The Imagination Movers are an American children's band formed in New Orleans, Louisiana, in 2003. The line-up includes drummer Rich Collins, keyboardist and mandolin player Scott Durbin, bassist Dave Poche, and guitarist Scott "Smitty" Smith. Members of the group were longtime friends and neighbors. They started with the four members seeing a need to encourage creativity in children, provide positive male role models, and create music and content that "spoke to them, not down to them." Scott Durbin as the progenitor, worked in combination with his other Movers to create a live-action TV show that was a cross between Mister Rogers' Neighborhood and Captain Kangaroo, the foursome worked every night after bedtime, from 9 PM to midnight, to write songs and develop TV show plot lines.

Career
Created by four friends in New Orleans, the Imagination Movers began as a television/music concept that was pitched to local PBS affiliates. WLAE-TV was the first to take an interest in the group and later introduced them to Beth Courtney, the President & Chief Executive Officer at Louisiana Public Broadcasting. Soon after, LPB began airing one-minute videos produced by the Imagination Movers themselves.

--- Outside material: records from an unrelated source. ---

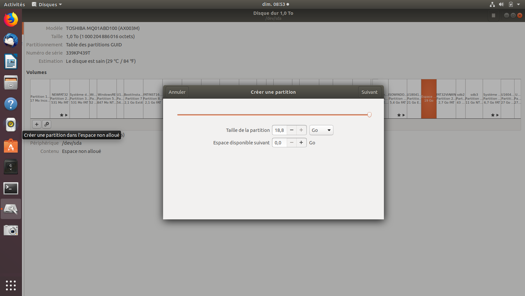Click the Taille de la partition field
The image size is (525, 296).
[280, 130]
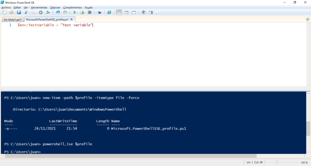
Task: Switch to Sin título1.ps1 tab
Action: (13, 19)
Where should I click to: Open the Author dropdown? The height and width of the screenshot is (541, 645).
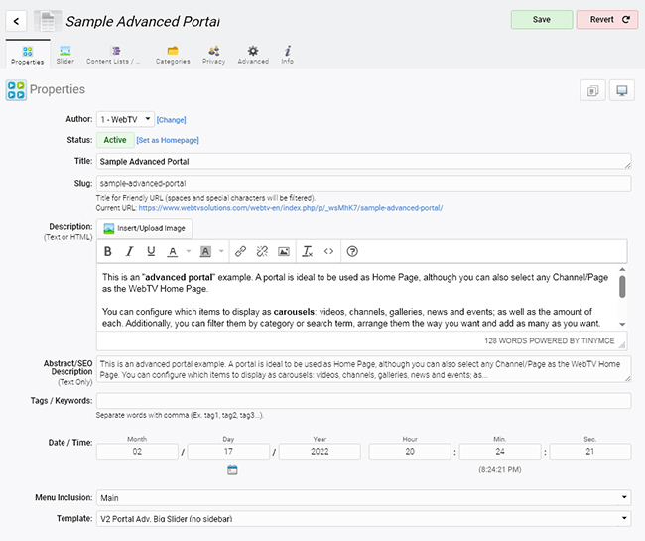(125, 120)
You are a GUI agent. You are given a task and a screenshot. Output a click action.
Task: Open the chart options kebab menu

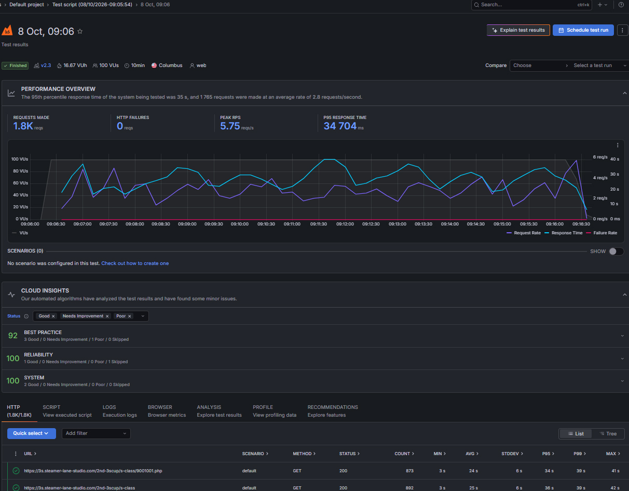[618, 145]
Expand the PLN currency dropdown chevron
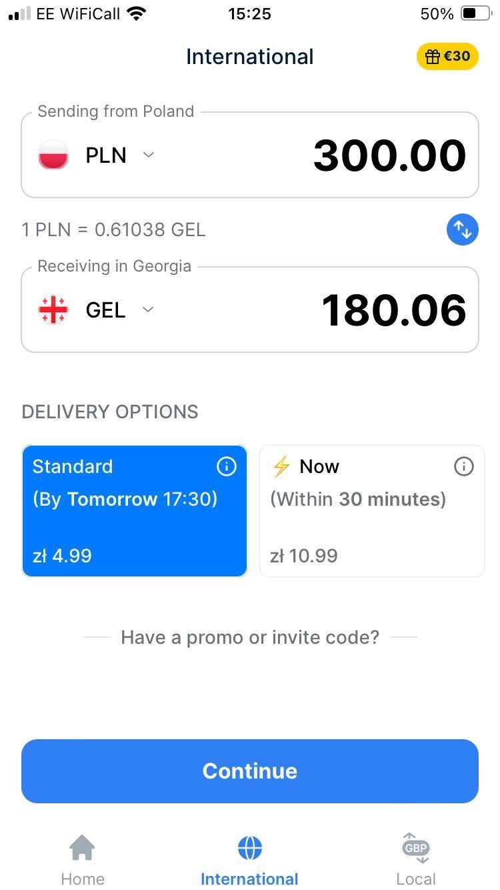The width and height of the screenshot is (500, 890). coord(149,155)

The Movers built a sizable regional following by setting educational songs for kids to melodies and rhythms that adults appreciate as well. They sold more than 100,000 copies of their self-produced CDs and DVDs. Their three indie CDs: "Good Ideas," "Calling All Movers," and "Eight Feet" along with their grassroots DVD "Stir It Up" have, combined, won fourteen national awards, from such groups as the National Association of Parenting Publications (NAPPA) and Parents' Choice.

In 1994, they appeared in a TV special called "The O'Jays and Friends: Live in Concert"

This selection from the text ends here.